* _TASK LIST_:
1/ In the passage about Pena's hitting, rewrite the part that begins at the words "Pena's chances of" and stops after "home in Reno.", using "go deep" in place of "homer".
2/ Write the next part of the passage about Pena's hitting in Reno, continuing from its last sentence.

* _SOURCE DOCUMENT_:

Pena's chances of putting up gaudy numbers have been helped a lot by his decision to sign with the Diamondbacks, who placed him in Triple-A Reno. Pena extended his season-opening hitting streak to nine games on Sunday with a 3-for-5 day against Colorado Springs. But he didn't homer, which ended his home run streak at three games.
Pena's home run on Saturday was his sixth of the season, putting him in the minor league lead. Two of them have come at Salt Lake, two at Colorado Springs and two at home in Reno.

* _DATA BELOW_:
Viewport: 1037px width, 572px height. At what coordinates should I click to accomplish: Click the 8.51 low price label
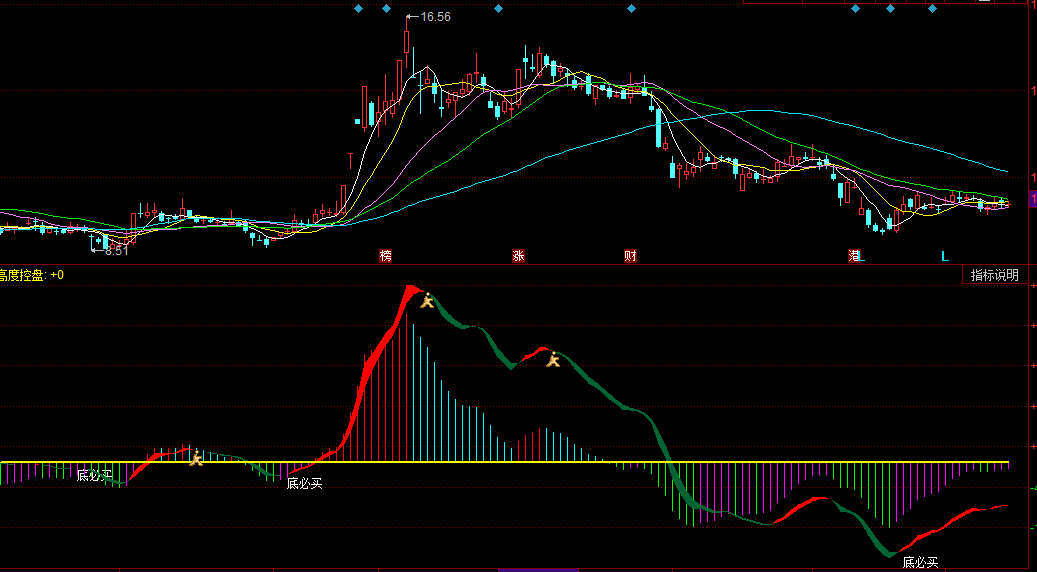pyautogui.click(x=116, y=250)
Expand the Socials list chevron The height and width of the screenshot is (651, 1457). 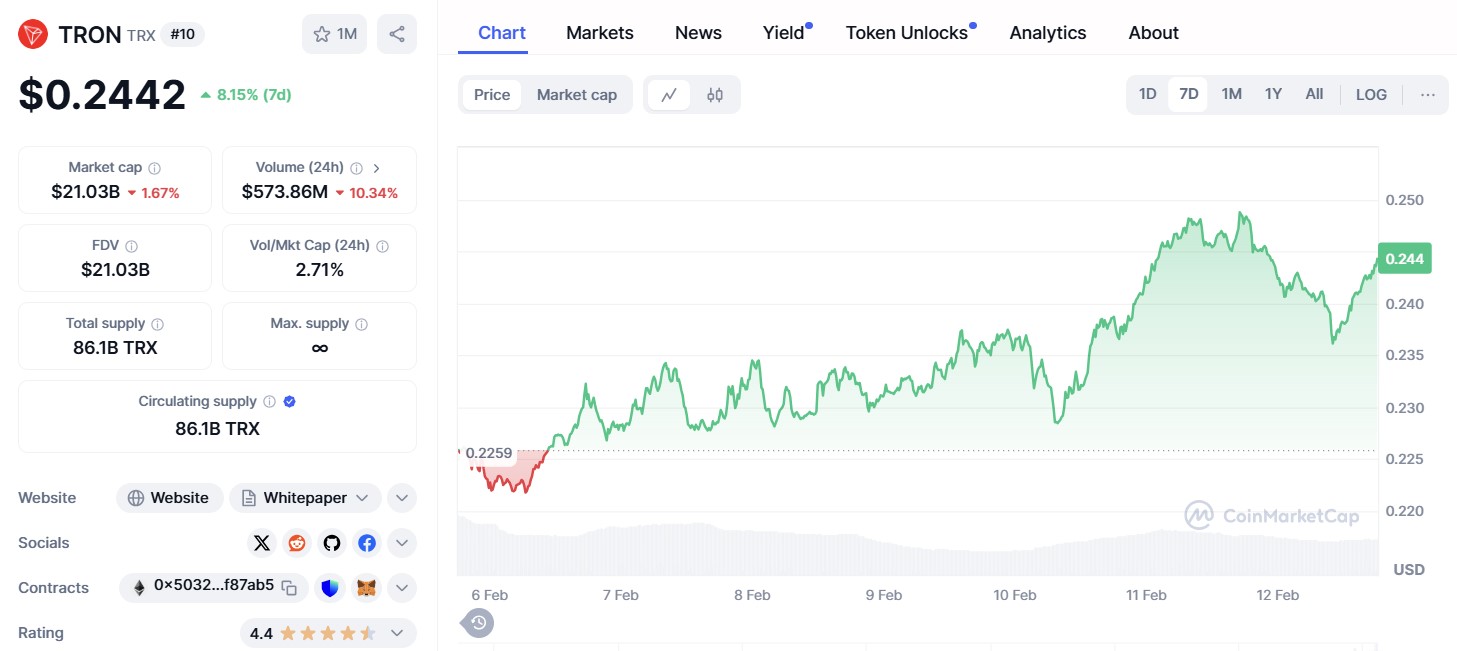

* _EXERCISE RESULTS_:
1/
Pena's chances of putting up gaudy numbers have been helped a lot by his decision to sign with the Diamondbacks, who placed him in Triple-A Reno. Pena extended his season-opening hitting streak to nine games on Sunday with a 3-for-5 day against Colorado Springs. But he didn't go deep, which ended his home run streak at three games.
Pena's home run on Saturday was his sixth of the season, putting him in the minor league lead. Two of them have come at Salt Lake, two at Colorado Springs and two at home in Reno.

2/
• When the Yankees placed Phil Hughes on the disabled list, Bartolo Colon moved into the rotation, but Kevin Millwood is getting ready in Double-A to step in if Colon falters. It's hard to argue with that he did on Sunday. Millwood did walk four batters and was working in the mid-to-high 80s, but otherwise he was in complete command against Harrisburg. Millwood carried a no-hitter into the sixth inning–Tyler Moore broke it up with a single for Harrisburg's lone hit in a scheduled seven-inning game.